## Aim of the task
Since the entries below must stay intact, return each one exactly.

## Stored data
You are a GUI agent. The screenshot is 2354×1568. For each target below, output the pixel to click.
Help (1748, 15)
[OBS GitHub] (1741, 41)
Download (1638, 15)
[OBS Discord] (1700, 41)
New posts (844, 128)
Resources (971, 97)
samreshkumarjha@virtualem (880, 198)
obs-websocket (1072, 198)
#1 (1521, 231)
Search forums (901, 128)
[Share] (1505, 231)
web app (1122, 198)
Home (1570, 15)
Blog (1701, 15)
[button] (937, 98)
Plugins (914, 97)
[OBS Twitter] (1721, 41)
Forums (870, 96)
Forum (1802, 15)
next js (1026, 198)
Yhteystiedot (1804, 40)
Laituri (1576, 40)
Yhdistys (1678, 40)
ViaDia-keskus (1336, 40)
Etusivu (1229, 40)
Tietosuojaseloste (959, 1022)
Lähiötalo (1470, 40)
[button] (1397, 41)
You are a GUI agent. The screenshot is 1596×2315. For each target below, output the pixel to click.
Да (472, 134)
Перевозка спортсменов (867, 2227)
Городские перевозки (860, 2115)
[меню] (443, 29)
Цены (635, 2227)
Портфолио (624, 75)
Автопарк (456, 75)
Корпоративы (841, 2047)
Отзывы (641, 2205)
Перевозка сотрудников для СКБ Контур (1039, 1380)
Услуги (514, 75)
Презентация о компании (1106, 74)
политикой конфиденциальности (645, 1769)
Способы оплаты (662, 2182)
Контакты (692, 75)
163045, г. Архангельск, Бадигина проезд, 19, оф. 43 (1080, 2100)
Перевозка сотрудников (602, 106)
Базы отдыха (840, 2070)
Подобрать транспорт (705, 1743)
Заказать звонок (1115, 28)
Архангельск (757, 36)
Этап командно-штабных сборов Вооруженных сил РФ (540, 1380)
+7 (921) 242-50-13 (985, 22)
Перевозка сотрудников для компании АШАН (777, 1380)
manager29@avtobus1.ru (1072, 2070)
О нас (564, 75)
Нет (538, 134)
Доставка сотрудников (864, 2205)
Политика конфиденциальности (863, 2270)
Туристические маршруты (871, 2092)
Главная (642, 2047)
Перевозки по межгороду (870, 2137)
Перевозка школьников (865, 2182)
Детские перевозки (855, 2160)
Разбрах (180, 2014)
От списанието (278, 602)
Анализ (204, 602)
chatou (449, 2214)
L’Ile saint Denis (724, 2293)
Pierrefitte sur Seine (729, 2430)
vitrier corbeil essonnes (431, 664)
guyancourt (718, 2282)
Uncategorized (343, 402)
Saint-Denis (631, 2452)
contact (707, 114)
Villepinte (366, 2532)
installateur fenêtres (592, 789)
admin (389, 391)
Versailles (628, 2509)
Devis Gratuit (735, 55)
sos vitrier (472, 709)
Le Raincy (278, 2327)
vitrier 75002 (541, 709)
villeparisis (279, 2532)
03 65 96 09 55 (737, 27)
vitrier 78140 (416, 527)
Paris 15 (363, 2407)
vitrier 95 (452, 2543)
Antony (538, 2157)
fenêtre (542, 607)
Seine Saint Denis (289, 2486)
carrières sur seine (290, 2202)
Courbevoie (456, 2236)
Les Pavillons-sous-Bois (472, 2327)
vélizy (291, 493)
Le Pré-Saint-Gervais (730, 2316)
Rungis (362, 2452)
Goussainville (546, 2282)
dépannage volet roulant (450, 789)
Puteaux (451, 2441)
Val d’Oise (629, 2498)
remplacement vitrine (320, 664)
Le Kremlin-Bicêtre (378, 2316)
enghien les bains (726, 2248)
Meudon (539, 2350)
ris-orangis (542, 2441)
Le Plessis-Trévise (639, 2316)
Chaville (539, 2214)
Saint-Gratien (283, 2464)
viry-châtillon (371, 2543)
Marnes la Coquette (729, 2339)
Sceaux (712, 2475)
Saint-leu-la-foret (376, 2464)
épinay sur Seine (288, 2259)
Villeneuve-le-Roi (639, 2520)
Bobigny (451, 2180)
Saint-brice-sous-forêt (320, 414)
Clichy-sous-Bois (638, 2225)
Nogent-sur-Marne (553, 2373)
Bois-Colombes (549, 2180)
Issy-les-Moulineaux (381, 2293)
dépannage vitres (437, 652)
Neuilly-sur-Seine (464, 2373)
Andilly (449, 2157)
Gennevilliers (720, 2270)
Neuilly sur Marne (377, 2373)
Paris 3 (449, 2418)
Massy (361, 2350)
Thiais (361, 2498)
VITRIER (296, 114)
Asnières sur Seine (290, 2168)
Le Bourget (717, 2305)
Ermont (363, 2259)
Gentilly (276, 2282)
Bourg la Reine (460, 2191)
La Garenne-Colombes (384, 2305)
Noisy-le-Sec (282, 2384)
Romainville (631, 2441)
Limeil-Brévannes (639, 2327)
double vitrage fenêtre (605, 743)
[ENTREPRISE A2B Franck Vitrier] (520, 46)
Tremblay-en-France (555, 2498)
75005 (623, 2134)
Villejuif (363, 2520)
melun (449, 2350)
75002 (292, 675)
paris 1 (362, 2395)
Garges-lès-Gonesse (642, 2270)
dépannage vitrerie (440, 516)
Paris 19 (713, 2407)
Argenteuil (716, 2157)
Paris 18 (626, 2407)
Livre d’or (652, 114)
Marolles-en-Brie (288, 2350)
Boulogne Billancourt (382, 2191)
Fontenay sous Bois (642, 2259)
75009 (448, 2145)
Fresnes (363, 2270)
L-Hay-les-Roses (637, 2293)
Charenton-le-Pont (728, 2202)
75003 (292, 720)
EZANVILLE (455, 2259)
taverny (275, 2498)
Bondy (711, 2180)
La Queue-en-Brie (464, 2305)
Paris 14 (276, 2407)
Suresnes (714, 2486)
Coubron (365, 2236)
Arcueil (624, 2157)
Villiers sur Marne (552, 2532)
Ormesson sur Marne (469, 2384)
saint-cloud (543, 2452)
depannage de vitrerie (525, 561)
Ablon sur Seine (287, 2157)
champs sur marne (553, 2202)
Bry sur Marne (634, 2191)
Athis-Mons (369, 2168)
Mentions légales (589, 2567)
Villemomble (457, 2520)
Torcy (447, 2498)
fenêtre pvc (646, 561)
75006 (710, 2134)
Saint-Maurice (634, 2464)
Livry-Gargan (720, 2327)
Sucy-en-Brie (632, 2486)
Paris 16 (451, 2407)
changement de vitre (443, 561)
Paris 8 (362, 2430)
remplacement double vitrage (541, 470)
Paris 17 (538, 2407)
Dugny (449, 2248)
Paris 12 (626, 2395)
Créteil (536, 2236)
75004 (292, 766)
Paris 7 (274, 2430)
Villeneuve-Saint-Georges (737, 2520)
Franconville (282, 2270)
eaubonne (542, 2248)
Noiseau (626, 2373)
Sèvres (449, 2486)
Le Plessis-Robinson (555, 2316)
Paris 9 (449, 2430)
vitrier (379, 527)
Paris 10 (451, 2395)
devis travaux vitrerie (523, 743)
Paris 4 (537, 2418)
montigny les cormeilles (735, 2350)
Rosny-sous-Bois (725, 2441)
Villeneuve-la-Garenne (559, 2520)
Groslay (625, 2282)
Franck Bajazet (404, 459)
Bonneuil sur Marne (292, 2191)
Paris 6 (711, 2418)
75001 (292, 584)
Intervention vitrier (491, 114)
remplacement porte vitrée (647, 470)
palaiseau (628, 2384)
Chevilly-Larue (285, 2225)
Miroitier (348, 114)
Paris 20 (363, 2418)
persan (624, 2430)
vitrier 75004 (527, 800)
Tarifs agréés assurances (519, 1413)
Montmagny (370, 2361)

## Result of this task
You are a GUI agent. The screenshot is 2354×1568. For each target below, output the pixel to click.
Help (1748, 15)
[OBS GitHub] (1741, 41)
Download (1638, 15)
[OBS Discord] (1700, 41)
New posts (844, 128)
Resources (971, 97)
samreshkumarjha@virtualem (880, 198)
obs-websocket (1072, 198)
#1 (1521, 231)
Search forums (901, 128)
[Share] (1505, 231)
web app (1122, 198)
Home (1570, 15)
Blog (1701, 15)
[button] (937, 98)
Plugins (914, 97)
[OBS Twitter] (1721, 41)
Forums (870, 96)
Forum (1802, 15)
next js (1026, 198)
Yhteystiedot (1804, 40)
Laituri (1576, 40)
Yhdistys (1678, 40)
ViaDia-keskus (1336, 40)
Etusivu (1229, 40)
Tietosuojaseloste (959, 1022)
Lähiötalo (1470, 40)
[button] (1397, 41)
You are a GUI agent. The screenshot is 1596×2315. For each target below, output the pixel to click.
Да (472, 134)
Перевозка спортсменов (867, 2227)
Городские перевозки (860, 2115)
[меню] (443, 29)
Цены (635, 2227)
Портфолио (624, 75)
Автопарк (456, 75)
Корпоративы (841, 2047)
Отзывы (641, 2205)
Перевозка сотрудников для СКБ Контур (1039, 1380)
Услуги (514, 75)
Презентация о компании (1106, 74)
политикой конфиденциальности (645, 1769)
Способы оплаты (662, 2182)
Контакты (692, 75)
163045, г. Архангельск, Бадигина проезд, 19, оф. 43 (1080, 2100)
Перевозка сотрудников (602, 106)
Базы отдыха (840, 2070)
Подобрать транспорт (705, 1743)
Заказать звонок (1115, 28)
Архангельск (757, 36)
Этап командно-штабных сборов Вооруженных сил РФ (540, 1380)
+7 (921) 242-50-13 (985, 22)
Перевозка сотрудников для компании АШАН (777, 1380)
manager29@avtobus1.ru (1072, 2070)
О нас (564, 75)
Нет (538, 134)
Доставка сотрудников (864, 2205)
Политика конфиденциальности (863, 2270)
Туристические маршруты (871, 2092)
Главная (642, 2047)
Перевозки по межгороду (870, 2137)
Перевозка школьников (865, 2182)
Детские перевозки (855, 2160)
Разбрах (180, 2014)
От списанието (278, 602)
Анализ (204, 602)
chatou (449, 2214)
L’Ile saint Denis (724, 2293)
Pierrefitte sur Seine (729, 2430)
vitrier corbeil essonnes (431, 664)
guyancourt (718, 2282)
Uncategorized (343, 402)
Saint-Denis (631, 2452)
contact (707, 114)
Villepinte (366, 2532)
installateur fenêtres (592, 789)
admin (389, 391)
Versailles (628, 2509)
Devis Gratuit (735, 55)
sos vitrier (472, 709)
Le Raincy (278, 2327)
vitrier 75002 (541, 709)
villeparisis (279, 2532)
03 65 96 09 55 (737, 27)
vitrier 78140 (416, 527)
Paris 15 (363, 2407)
vitrier 95 (452, 2543)
Antony (538, 2157)
fenêtre (542, 607)
Seine Saint Denis (289, 2486)
carrières sur seine (290, 2202)
Courbevoie (456, 2236)
Les Pavillons-sous-Bois (472, 2327)
vélizy (291, 493)
Le Pré-Saint-Gervais (730, 2316)
Rungis (362, 2452)
Goussainville (546, 2282)
dépannage volet roulant (450, 789)
Puteaux (451, 2441)
Val d’Oise (629, 2498)
remplacement vitrine (320, 664)
Le Kremlin-Bicêtre (378, 2316)
enghien les bains (726, 2248)
Meudon (539, 2350)
ris-orangis (542, 2441)
Le Plessis-Trévise (639, 2316)
Chaville (539, 2214)
Saint-Gratien (283, 2464)
viry-châtillon (371, 2543)
Marnes la Coquette (729, 2339)
Sceaux (712, 2475)
Saint-leu-la-foret (376, 2464)
épinay sur Seine (288, 2259)
Villeneuve-le-Roi (639, 2520)
Bobigny (451, 2180)
Saint-brice-sous-forêt (320, 414)
Clichy-sous-Bois (638, 2225)
Nogent-sur-Marne (553, 2373)
Bois-Colombes (549, 2180)
Issy-les-Moulineaux (381, 2293)
dépannage vitres (437, 652)
Neuilly-sur-Seine (464, 2373)
Andilly (449, 2157)
Gennevilliers (720, 2270)
Neuilly sur Marne (377, 2373)
Paris 3 (449, 2418)
Massy (361, 2350)
Thiais (361, 2498)
VITRIER (296, 114)
Asnières sur Seine (290, 2168)
Le Bourget (717, 2305)
Ermont (363, 2259)
Gentilly (276, 2282)
Bourg la Reine (460, 2191)
La Garenne-Colombes (384, 2305)
Noisy-le-Sec (282, 2384)
Romainville (631, 2441)
Limeil-Brévannes (639, 2327)
double vitrage fenêtre (605, 743)
[ENTREPRISE A2B Franck Vitrier] (520, 46)
Tremblay-en-France (555, 2498)
75005 (623, 2134)
Villejuif (363, 2520)
melun (449, 2350)
75002 (292, 675)
paris 1 (362, 2395)
Garges-lès-Gonesse (642, 2270)
dépannage vitrerie (440, 516)
Paris 19 (713, 2407)
Argenteuil (716, 2157)
Paris 18 (626, 2407)
Livre d’or (652, 114)
Marolles-en-Brie (288, 2350)
Boulogne Billancourt (382, 2191)
Fontenay sous Bois (642, 2259)
75009 (448, 2145)
Fresnes (363, 2270)
L-Hay-les-Roses (637, 2293)
Charenton-le-Pont (728, 2202)
75003 (292, 720)
EZANVILLE (455, 2259)
taverny (275, 2498)
Bondy (711, 2180)
La Queue-en-Brie (464, 2305)
Paris 14 (276, 2407)
Suresnes (714, 2486)
Coubron (365, 2236)
Arcueil (624, 2157)
Villiers sur Marne (552, 2532)
Ormesson sur Marne (469, 2384)
saint-cloud (543, 2452)
depannage de vitrerie (525, 561)
Ablon sur Seine (287, 2157)
champs sur marne (553, 2202)
Bry sur Marne (634, 2191)
Athis-Mons (369, 2168)
Mentions légales (589, 2567)
Villemomble (457, 2520)
Torcy (447, 2498)
fenêtre pvc (646, 561)
75006 (710, 2134)
Saint-Maurice (634, 2464)
Livry-Gargan (720, 2327)
Sucy-en-Brie (632, 2486)
Paris 16 (451, 2407)
changement de vitre (443, 561)
Paris 8 (362, 2430)
remplacement double vitrage (541, 470)
Paris 17 (538, 2407)
Dugny (449, 2248)
Paris 12 (626, 2395)
Créteil (536, 2236)
75004 (292, 766)
Paris 7 (274, 2430)
Villeneuve-Saint-Georges (737, 2520)
Franconville (282, 2270)
eaubonne (542, 2248)
Noiseau (626, 2373)
Sèvres (449, 2486)
Le Plessis-Robinson (555, 2316)
Paris 9 (449, 2430)
vitrier (379, 527)
Paris 10 (451, 2395)
devis travaux vitrerie (523, 743)
Paris 4 (537, 2418)
montigny les cormeilles (735, 2350)
Rosny-sous-Bois (725, 2441)
Villeneuve-la-Garenne (559, 2520)
Groslay (625, 2282)
Franck Bajazet (404, 459)
Bonneuil sur Marne (292, 2191)
Paris 6 (711, 2418)
75001 (292, 584)
Intervention vitrier (491, 114)
remplacement porte vitrée (647, 470)
palaiseau (628, 2384)
Chevilly-Larue (285, 2225)
Miroitier (348, 114)
Paris 20 (363, 2418)
persan (624, 2430)
vitrier 75004 (527, 800)
Tarifs agréés assurances (519, 1413)
Montmagny (370, 2361)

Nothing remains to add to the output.